**Problem description:** What is needed is an exact copy of the lines in the listing below, from the one with "The image size is (1389, 868)." up to and including the one with "You are a GUI", with no other lines.

**Data:**
----------------
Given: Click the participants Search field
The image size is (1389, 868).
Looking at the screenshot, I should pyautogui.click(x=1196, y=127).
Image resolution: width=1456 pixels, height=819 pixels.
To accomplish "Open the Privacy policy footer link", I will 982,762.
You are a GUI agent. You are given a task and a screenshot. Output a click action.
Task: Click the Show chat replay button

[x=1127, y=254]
----------------
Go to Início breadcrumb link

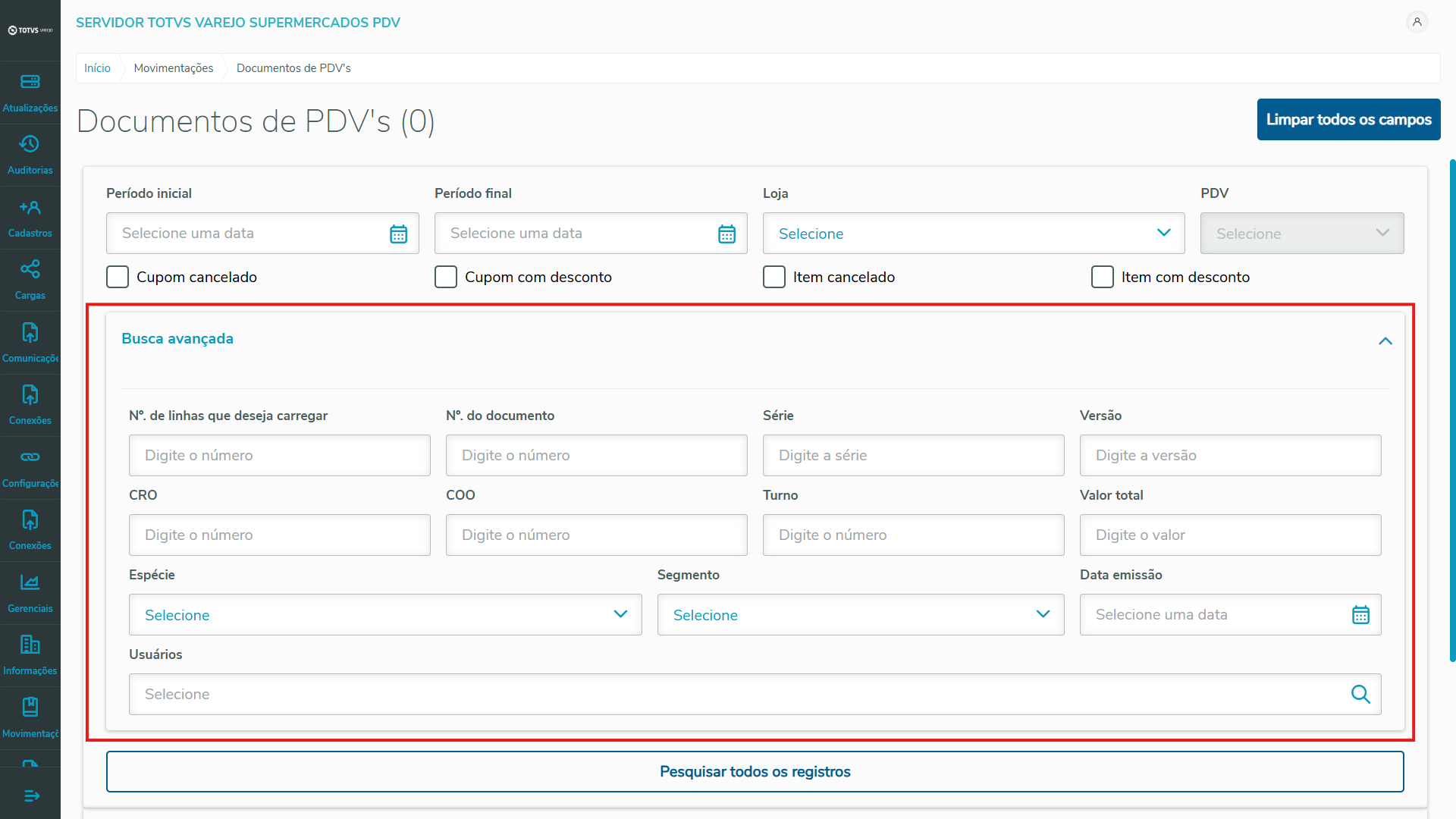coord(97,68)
----------------
**Solution to the exercise:**
The image size is (1389, 868).
Looking at the screenshot, I should pyautogui.click(x=1196, y=127).
Image resolution: width=1456 pixels, height=819 pixels.
To accomplish "Open the Privacy policy footer link", I will 982,762.
You are a GUI agent. You are given a task and a screenshot. Output a click action.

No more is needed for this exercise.